Community Heart Savers has also been instrumental in getting AEDs installed in city-owned buildings. City employees are required to be CPR and AED certified.
“We’ll reach out to anybody in the county to teach CPR and how to operate AEDs,” said Deroy Bennett, deputy chief of prevention for the Decatur Fire Department. “We’ve been successful in getting a few businesses and churches that regularly have large groups of people to purchase AEDs.
“There’s no law that businesses have to have them, just as there’s no law for them to report to us that they have them,” Bennett said. “But we try to help them wherever we can.”
Besides the Decatur Fire Department, Wise County EMS also offers CPR and AED training. Dillard, the EMS administrator, said all 38 of his employees are certified to train the public on CPR and AEDs.
Newsom, the Bridgeport athletic trainer, said all Texas athletic trainers have to be certified as AED and CPR instructors, too.
“We have to be able to instruct other people in how to use them,” he said. “I taught my son how to use it when he was 10 or 11. That’s how easy they are.”
AED: HOW IT WORKS
What’s small but powerful, lightweight but strongly recommended and can save you from America’s No. 1 killer?

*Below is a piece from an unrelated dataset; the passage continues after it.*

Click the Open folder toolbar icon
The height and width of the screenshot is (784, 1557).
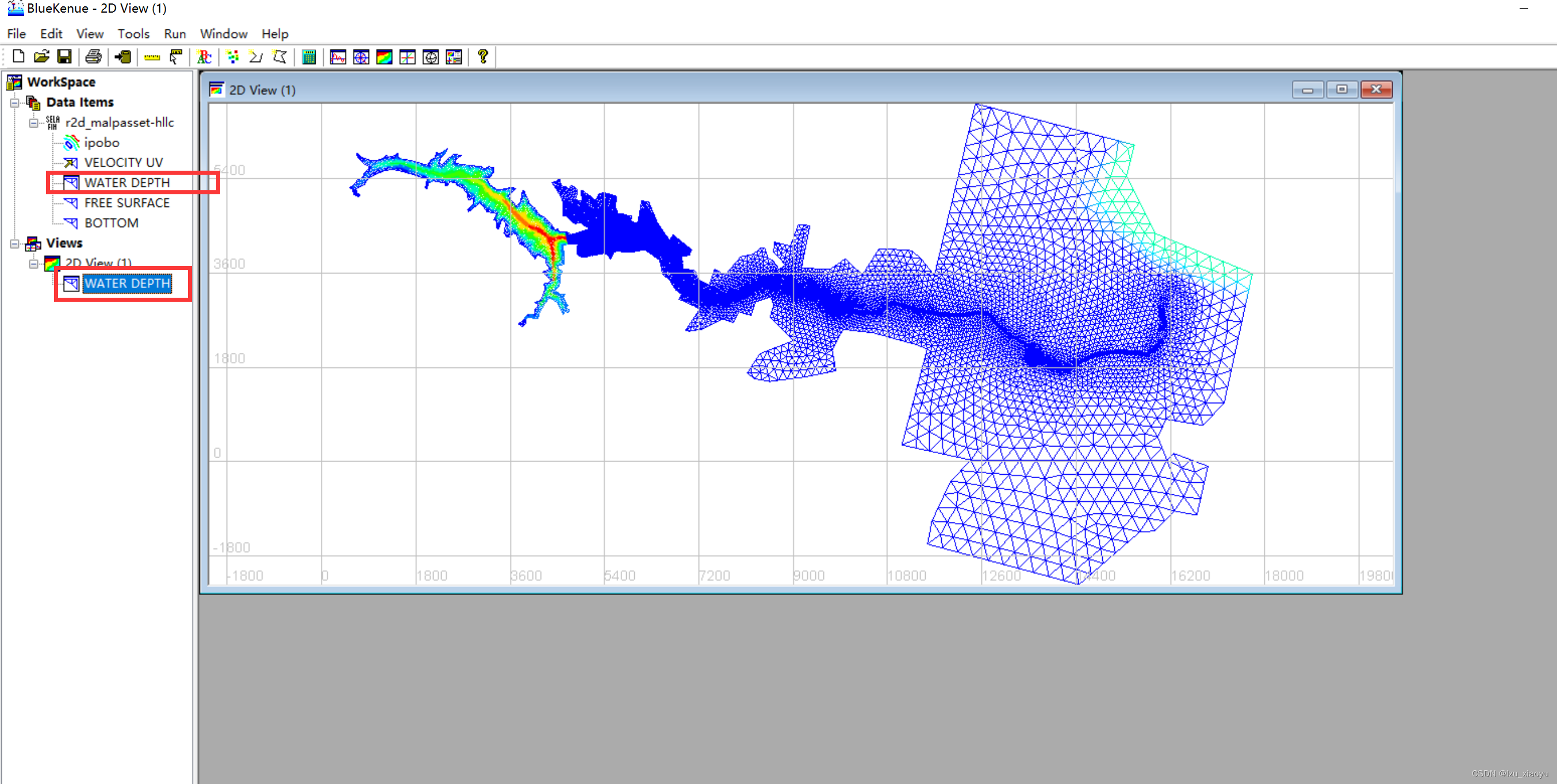click(x=41, y=57)
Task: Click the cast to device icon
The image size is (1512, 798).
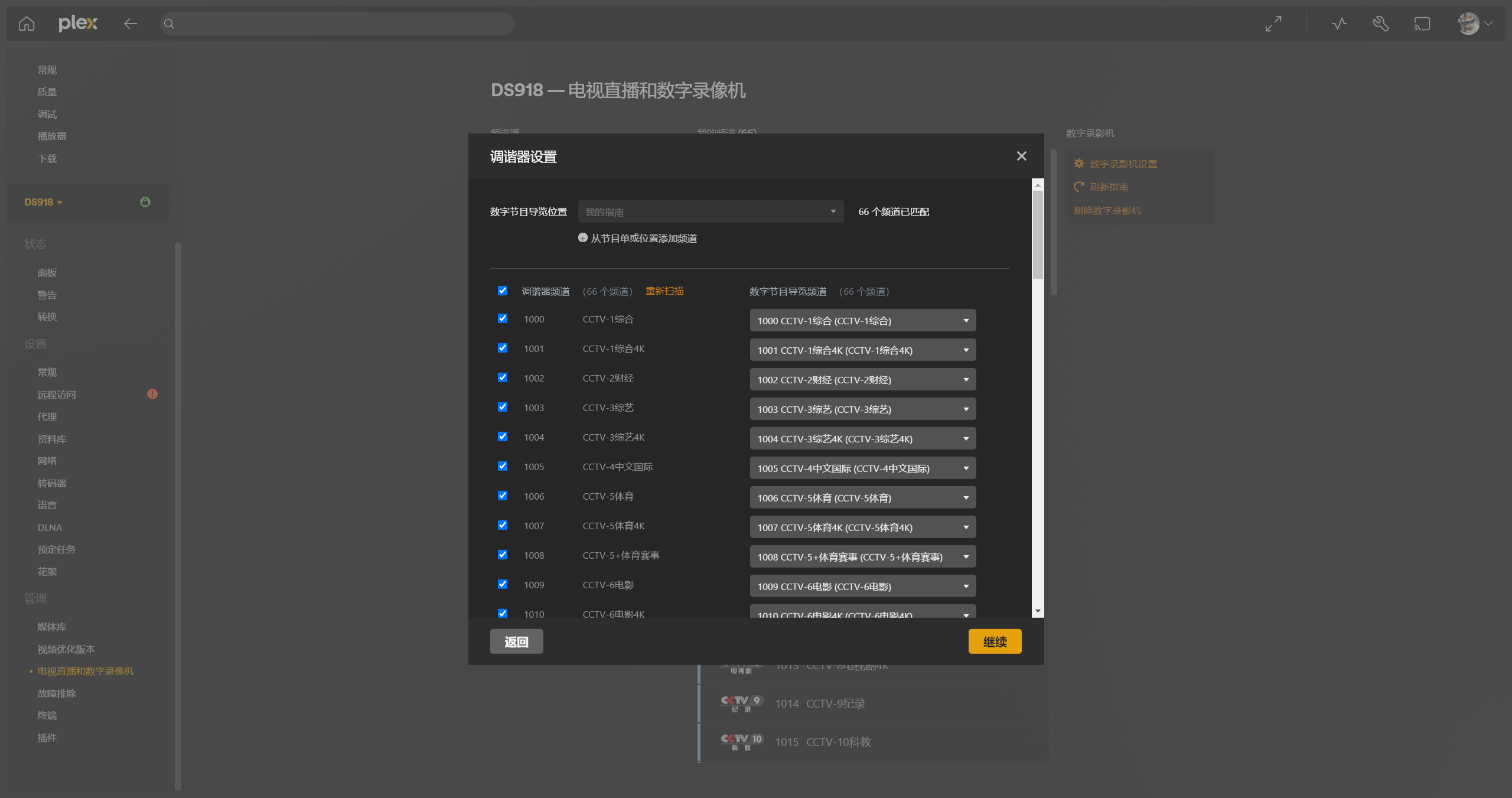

The answer is an AED, which is short for an automated external defibrillator.
The machine is designed specifically for the first person to respond to a victim of sudden cardiac arrest, and not only can it restore a victim’s heartbeat and breathing, it’s also easy to operate.

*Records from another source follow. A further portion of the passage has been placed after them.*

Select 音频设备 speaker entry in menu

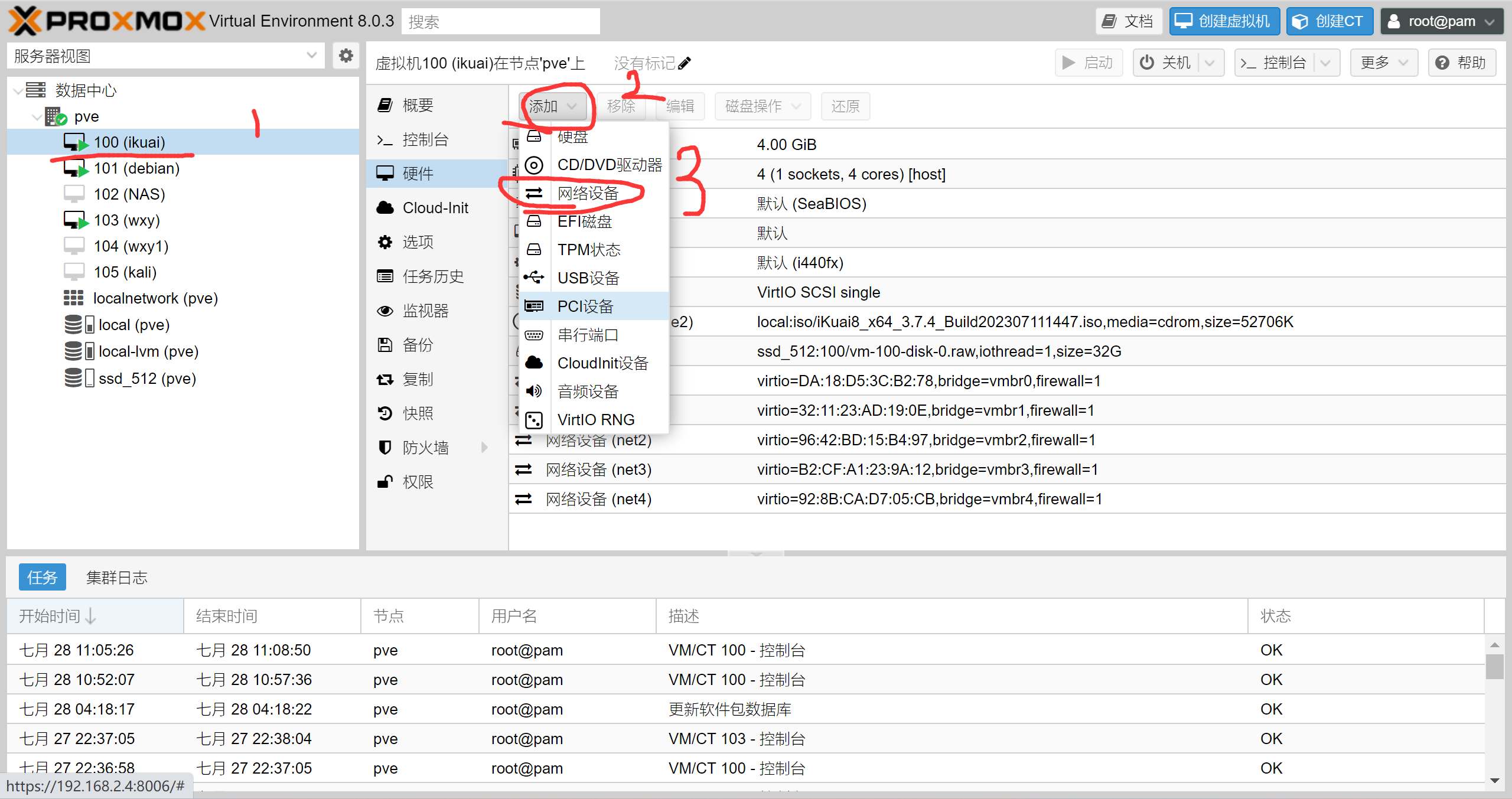coord(588,391)
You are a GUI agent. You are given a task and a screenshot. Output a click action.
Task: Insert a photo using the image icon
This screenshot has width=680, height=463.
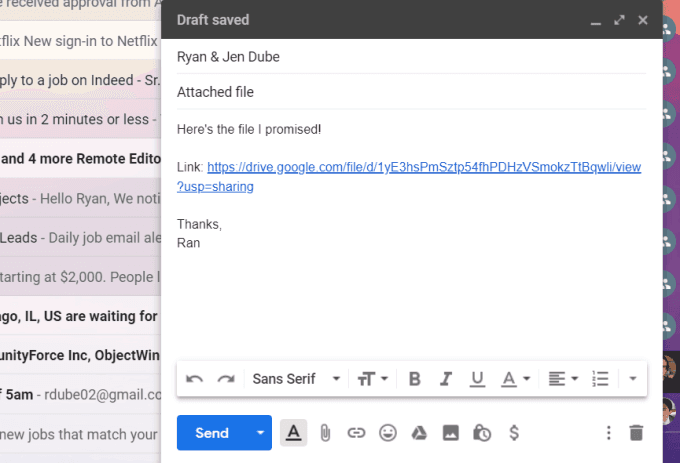(x=451, y=433)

“Remove clothing from chest,” is the first instruction you hear from the AED version sampled by the Messenger at the Decatur Fire Department, a 4.5-pound plastic box 4 inches high, 8 inches wide and 9.5 inches long.

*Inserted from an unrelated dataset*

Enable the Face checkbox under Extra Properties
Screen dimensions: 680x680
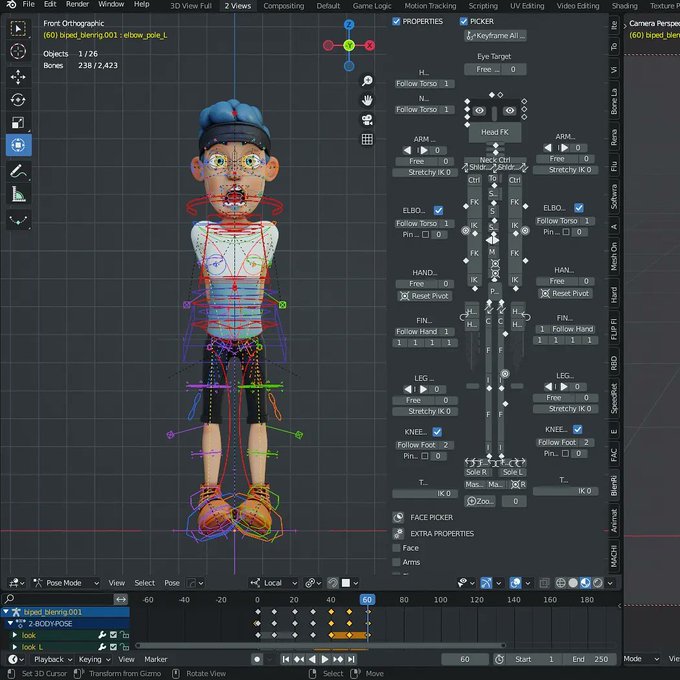[x=397, y=548]
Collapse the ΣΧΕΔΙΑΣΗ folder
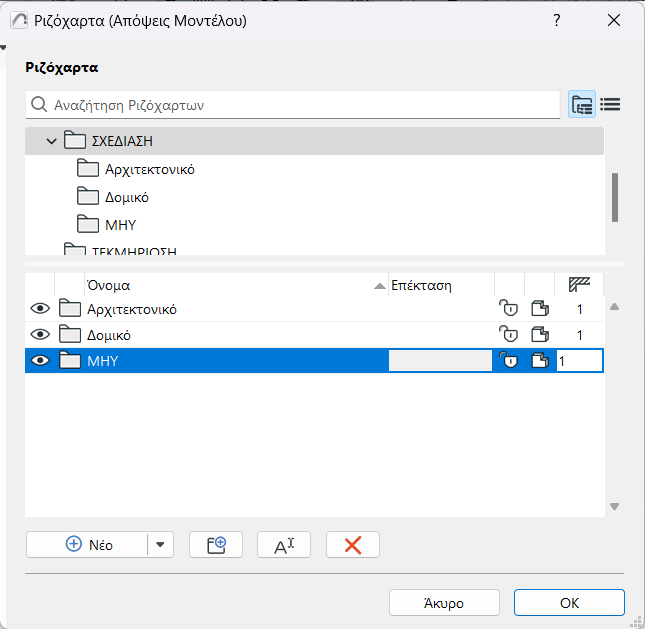 tap(52, 141)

“Connect electrodes” comes next. A diagram shows where to attach the electrodes (on either side of the heart).
The AED does it all from there, advising “Please do not touch the patient,” “Analyzing now,” and “Heart rhythm shockable” or “Heart rhythm not shockable.”
If a shock is what’s needed, the machine will provide one, with no need to touch the machine. If the situation is “not shockable,” the AED will prompt the rescuer to “Continue with CPR.”
“If you’re doing CPR, it has a timer that will tell you how long you’ve been doing compressions,” firefighter Brandon McGar explained. “It’ll also have a beat, so you know when to do compressions.
“If the shock doesn’t help, we’ll do CPR all the way to the hospital,” he said.
Deputy Chief Deroy Bennett marvels at the technology.
“AEDs weren’t even available to lay users 15 years ago,” he said. “A layperson couldn’t read an EKG strip and determine when defibrillation is needed. To have a unit that is programmable to analyze heart rhythms is really something.”